I liked your discussion about the duality in the Western conception of ritual versus mundane action. In Mahmood’s ethnographic study of the women’s mosque movement, individual piety appeared to be measured by the degree to which daily life is pervaded by God-consciousness (taqwa). But I’m not sure I would characterize the sequence of action-before-reflection in the same was as you do in this post. Although there is a huge emphasis in the legal tradition of Islam on conduct and behaviour, what determines the degree to which these are pious acts for most Muslims is the notion of personal intention (niyat). In this way, one’s individual motivation underlies all of their actions so that even the ritual prayer can be nullified depending on one’s intent, which is one reason that intention is to be stated before commencing prayer. For this reason I would probably argue that action is second in importance to reflection within the Islamic tradition but in making this claim we should note that experiential dimension of ritual is unique to the world-view, experience, and intentions, among other factors of the individual who participates in it.

In reading your post I also wonder how ritual theory would take up some of the practices of Zen Buddhism in which initiates may engage in extremely mundane actions such as cooking and cleaning and through these, gradually gain an enlightened state (satori). This makes me think that even the term ritual seems a bit presumptuous, since in this tradition some major tenets like the emptiness of mind and the realization of Buddha-nature may be learned through the performance of daily tasks. Or would the emphasis on attaining enlightenment cause such theorists to deem as ritual such actions as cooking or cleaning toilets? To what extent do ritual theorists impose their definitions of ritual on their subjects?

Just some thoughts…

unreuly said...

hey ada!

when talking about the ritual-interpretation relation, i am always reminded of the psychology behind smiling...

smiling indicates to those around us that we're happy. however, the actual physical action of stretching one's face into a smile also releases endorphins in one's brain, thus making one actually happy in the process!
kind of like a "fake it till you make it" notion...

i seem to have lost my point.
sorry!

Nathalie LaCoste said...

Hey Ada!

Mahmood's discussion also encourgaed me to question my preconceived distinctions between ritual and mundane actions.
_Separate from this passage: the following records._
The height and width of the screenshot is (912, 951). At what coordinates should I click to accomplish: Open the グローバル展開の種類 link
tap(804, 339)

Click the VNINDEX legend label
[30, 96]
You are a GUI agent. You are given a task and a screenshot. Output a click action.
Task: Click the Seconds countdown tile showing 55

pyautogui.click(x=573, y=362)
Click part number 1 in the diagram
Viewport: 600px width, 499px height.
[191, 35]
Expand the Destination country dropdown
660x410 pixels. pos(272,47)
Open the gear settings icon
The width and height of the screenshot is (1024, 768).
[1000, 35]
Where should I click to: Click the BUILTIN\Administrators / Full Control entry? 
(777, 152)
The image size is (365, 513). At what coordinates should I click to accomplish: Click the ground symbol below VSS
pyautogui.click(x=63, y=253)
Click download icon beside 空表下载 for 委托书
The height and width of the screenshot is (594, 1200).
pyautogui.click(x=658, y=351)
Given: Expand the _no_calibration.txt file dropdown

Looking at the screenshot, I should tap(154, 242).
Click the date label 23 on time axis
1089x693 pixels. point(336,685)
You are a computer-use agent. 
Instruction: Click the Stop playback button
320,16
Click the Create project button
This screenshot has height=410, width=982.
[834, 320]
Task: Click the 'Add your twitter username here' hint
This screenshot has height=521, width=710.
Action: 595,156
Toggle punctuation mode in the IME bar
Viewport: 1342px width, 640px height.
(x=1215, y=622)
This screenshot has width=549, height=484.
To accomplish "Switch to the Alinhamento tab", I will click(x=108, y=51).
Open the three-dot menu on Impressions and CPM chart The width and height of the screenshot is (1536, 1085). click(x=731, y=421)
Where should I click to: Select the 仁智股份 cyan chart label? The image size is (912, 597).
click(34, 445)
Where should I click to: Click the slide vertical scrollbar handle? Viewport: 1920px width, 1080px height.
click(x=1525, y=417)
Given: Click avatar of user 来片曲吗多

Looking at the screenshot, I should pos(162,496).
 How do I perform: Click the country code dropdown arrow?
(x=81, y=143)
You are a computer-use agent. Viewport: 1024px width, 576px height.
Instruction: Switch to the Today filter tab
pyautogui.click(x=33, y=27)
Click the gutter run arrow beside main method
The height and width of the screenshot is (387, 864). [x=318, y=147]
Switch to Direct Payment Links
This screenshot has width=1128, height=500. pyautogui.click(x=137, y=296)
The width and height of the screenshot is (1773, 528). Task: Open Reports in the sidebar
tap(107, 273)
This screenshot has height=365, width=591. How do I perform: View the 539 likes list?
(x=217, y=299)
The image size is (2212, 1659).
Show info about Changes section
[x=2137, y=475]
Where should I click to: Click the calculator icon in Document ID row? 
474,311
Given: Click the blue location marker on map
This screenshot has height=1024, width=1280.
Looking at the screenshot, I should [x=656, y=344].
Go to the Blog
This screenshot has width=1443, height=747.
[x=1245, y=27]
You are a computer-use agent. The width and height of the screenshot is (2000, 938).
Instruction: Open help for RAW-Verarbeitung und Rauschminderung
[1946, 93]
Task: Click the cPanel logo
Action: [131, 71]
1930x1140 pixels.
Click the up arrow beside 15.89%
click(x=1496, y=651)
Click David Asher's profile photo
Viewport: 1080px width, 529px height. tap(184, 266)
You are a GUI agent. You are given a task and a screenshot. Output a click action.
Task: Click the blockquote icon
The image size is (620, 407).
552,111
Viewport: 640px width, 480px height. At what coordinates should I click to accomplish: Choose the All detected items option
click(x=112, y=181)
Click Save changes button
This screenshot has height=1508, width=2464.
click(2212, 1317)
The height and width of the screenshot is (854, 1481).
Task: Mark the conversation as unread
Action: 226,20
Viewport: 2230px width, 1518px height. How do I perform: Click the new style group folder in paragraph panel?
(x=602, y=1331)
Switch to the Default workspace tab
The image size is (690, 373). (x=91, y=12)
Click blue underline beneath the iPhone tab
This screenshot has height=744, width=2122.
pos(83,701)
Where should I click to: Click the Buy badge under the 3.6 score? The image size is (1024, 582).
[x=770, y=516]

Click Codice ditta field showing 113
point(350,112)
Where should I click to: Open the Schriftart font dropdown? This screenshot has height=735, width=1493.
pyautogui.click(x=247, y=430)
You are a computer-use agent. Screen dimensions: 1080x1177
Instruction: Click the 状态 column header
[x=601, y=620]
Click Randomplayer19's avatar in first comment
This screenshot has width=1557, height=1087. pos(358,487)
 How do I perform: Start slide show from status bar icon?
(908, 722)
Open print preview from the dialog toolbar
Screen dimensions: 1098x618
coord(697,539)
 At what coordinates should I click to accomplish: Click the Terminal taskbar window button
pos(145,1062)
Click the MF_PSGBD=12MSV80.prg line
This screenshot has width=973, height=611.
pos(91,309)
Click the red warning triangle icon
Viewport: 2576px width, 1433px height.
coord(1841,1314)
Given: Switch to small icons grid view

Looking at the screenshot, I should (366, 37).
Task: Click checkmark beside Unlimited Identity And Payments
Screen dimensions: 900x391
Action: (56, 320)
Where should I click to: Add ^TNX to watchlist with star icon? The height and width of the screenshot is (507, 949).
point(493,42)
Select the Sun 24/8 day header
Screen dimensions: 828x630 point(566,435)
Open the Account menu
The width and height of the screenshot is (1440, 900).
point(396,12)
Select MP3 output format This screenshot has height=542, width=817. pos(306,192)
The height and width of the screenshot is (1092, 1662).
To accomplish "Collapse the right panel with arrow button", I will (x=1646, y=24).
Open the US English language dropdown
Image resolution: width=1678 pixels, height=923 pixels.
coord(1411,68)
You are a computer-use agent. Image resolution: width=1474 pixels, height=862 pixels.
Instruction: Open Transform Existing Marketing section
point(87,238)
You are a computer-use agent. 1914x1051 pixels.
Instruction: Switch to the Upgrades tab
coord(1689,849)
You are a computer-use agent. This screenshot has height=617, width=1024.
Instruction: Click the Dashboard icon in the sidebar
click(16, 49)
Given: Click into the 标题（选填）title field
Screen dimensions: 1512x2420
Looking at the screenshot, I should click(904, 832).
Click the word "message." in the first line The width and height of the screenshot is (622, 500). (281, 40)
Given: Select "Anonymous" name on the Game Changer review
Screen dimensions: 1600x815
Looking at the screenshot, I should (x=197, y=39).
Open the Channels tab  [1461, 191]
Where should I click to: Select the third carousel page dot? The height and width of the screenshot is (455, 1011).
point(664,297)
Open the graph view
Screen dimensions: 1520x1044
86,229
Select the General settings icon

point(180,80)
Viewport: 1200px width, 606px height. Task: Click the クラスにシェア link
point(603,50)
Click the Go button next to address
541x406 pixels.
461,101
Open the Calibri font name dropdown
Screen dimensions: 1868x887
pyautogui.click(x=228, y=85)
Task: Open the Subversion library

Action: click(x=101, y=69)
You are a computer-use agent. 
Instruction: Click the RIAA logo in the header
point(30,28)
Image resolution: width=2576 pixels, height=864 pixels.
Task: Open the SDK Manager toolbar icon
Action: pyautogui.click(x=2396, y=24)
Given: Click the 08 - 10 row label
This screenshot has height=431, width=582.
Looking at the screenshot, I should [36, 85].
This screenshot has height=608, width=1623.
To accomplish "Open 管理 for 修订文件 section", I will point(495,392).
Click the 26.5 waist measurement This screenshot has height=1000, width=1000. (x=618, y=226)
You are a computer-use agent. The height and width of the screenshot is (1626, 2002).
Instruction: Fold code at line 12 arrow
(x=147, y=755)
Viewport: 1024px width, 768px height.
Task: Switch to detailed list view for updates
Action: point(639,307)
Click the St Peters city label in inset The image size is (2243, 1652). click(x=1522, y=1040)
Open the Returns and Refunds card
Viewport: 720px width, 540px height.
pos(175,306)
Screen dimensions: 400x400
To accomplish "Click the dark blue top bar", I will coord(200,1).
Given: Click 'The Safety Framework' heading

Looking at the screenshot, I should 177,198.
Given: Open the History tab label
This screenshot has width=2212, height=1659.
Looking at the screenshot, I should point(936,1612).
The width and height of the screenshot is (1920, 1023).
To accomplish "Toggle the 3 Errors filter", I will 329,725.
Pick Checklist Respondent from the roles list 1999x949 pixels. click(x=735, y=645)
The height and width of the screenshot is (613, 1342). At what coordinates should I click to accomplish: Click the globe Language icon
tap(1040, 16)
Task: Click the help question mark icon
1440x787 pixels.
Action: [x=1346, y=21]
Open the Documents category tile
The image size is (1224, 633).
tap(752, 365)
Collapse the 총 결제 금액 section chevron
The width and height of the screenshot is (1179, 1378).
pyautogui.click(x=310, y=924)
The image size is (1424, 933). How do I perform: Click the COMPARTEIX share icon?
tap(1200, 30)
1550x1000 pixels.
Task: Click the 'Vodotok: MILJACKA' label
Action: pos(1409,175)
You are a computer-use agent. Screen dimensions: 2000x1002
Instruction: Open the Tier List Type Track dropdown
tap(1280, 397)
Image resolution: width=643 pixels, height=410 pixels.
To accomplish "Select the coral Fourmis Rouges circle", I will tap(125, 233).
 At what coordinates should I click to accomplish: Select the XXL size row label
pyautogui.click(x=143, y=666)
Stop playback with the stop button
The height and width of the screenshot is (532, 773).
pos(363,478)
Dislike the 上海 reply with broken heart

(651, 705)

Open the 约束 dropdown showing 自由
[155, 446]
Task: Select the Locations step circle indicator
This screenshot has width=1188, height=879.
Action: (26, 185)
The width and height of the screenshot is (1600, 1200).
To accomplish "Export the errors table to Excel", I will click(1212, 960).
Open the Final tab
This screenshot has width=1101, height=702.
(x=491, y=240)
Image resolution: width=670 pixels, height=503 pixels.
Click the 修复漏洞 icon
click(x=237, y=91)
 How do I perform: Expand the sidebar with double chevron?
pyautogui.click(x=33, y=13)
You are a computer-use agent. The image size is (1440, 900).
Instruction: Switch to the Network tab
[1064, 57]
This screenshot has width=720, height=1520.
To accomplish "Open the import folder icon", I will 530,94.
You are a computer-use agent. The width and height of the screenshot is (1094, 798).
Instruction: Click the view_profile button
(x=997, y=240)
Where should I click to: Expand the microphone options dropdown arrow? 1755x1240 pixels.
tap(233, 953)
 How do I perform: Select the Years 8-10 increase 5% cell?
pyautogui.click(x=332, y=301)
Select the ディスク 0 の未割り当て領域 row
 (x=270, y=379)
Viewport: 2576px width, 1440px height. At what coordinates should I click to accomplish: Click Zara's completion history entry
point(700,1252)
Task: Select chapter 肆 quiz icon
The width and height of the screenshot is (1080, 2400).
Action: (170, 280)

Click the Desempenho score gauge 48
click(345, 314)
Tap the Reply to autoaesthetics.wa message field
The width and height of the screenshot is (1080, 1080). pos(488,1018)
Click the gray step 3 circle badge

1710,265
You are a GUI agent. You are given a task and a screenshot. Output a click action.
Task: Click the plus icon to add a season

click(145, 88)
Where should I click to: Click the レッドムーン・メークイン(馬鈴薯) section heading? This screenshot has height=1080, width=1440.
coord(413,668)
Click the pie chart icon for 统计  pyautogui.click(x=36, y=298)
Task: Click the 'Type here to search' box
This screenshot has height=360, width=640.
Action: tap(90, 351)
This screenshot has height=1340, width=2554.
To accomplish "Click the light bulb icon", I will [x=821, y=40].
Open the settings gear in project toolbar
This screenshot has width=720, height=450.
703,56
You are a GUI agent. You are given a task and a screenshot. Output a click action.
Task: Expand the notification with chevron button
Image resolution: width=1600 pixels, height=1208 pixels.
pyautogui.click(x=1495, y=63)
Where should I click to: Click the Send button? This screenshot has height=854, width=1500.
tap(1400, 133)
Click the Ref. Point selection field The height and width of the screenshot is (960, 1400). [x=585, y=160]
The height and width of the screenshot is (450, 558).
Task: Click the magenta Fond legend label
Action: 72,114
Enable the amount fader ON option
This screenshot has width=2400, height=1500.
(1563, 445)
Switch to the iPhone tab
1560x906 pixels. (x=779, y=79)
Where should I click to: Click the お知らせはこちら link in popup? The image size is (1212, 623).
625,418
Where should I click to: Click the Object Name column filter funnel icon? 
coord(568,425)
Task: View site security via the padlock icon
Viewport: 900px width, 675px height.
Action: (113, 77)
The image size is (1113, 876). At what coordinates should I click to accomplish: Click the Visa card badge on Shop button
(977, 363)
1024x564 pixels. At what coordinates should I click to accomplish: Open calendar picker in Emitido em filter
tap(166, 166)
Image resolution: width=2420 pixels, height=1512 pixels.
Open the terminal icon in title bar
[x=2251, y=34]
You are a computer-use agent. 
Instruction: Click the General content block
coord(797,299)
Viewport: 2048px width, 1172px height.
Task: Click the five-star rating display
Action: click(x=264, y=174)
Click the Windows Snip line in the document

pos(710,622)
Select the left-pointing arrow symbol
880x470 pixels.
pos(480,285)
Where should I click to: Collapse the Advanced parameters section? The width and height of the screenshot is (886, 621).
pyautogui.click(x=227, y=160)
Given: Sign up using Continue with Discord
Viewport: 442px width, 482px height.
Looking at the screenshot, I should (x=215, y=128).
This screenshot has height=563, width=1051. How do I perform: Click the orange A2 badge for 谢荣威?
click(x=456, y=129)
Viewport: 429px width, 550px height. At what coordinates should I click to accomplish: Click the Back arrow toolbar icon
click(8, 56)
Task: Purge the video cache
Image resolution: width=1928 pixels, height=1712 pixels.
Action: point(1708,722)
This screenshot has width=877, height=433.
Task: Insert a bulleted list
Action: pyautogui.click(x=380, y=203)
A problem which I seem to always arrive at is whether everything is ritual. If we try to disregard our western notions of sacred and non-sacred, does everything become sacred? or non-sacred? How can we make distinctions? Or are distinctions necessary?

Great Blog! You really clarified some of Mahmood's arguments for me!

See you in class!

Mike Jones said...

Hey Ada!
Great Blog. I found your anaylsis of self-determination via schools and prisons to be especially interesting.

I've had trouble differentiating between the mundane and sacred, and what makes ritual. I take for granted that ritual implies the sacred. It gets problematic for observers, however, because that means we have to know what the person thinks about what they are doing. Is making tea in the morning simply a habit? Or does the process take on a sacred meaning to them as in Buddhism? How do we know?

Great entry. The distinction between Islam/Christianity in action/reflextion was great.